Given data Start Marker

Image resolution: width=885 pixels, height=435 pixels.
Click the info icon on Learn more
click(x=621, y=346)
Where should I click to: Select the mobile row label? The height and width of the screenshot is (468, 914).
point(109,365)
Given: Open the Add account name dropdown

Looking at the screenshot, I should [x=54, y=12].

Given data End Marker

* Exercise objective *
Write out the data once more, word for word.

* Result for this task *
Image resolution: width=885 pixels, height=435 pixels.
Click the info icon on Learn more
click(x=621, y=346)
Where should I click to: Select the mobile row label? The height and width of the screenshot is (468, 914).
point(109,365)
Given: Open the Add account name dropdown

Looking at the screenshot, I should [x=54, y=12].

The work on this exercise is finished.